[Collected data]
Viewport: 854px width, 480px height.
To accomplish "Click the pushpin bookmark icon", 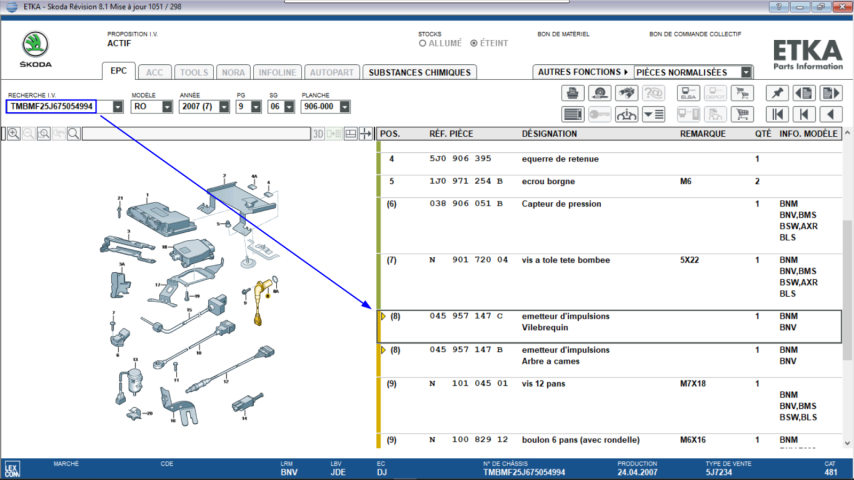I will pyautogui.click(x=776, y=93).
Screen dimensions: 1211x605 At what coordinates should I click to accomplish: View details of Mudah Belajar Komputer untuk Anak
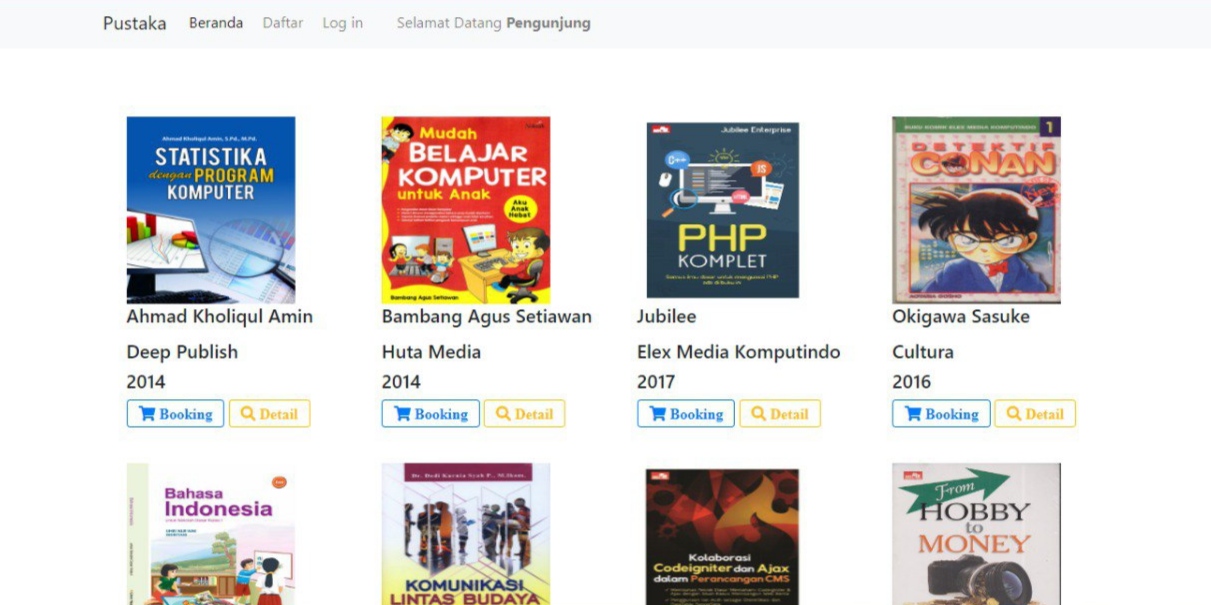tap(524, 413)
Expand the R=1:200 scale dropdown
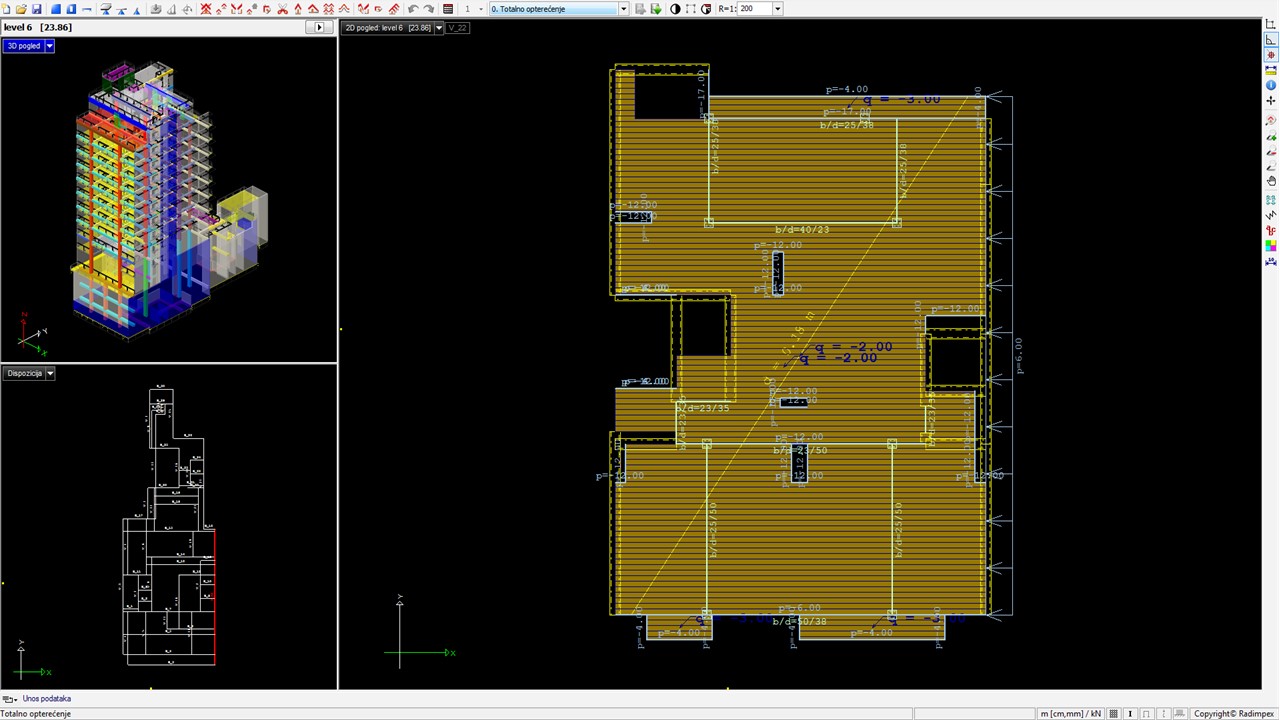The height and width of the screenshot is (720, 1280). [x=777, y=9]
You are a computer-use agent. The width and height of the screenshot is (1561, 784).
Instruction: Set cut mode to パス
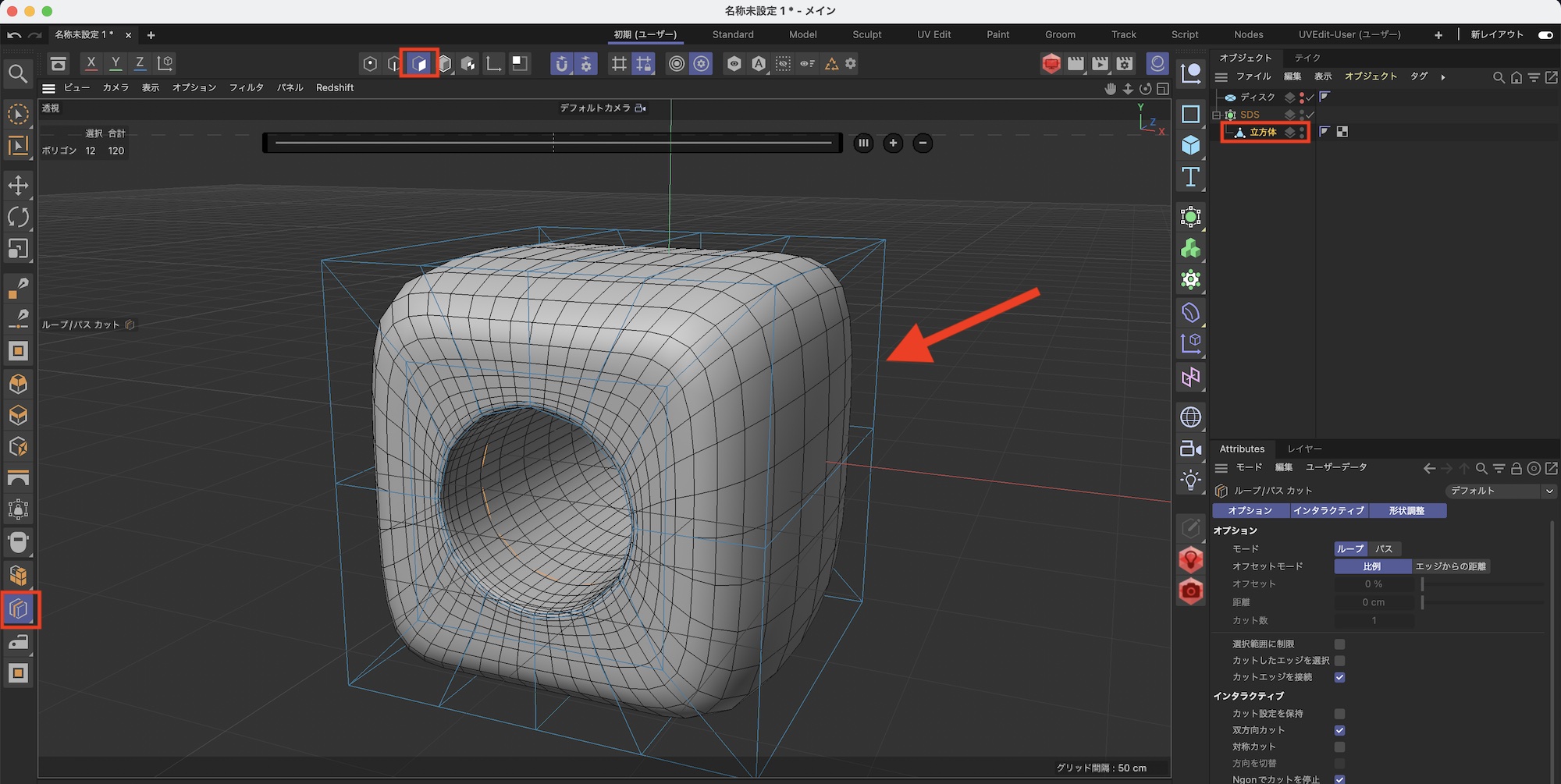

→ **What to work on**
Pictures stay out of this copy. Retype exactly the lines from the one with "You are a computer-use" through the last line of the data, both ends included, and nothing more.

→ **Response box**
You are a computer-use agent. The width and height of the screenshot is (1561, 784).
Instruction: Set cut mode to パス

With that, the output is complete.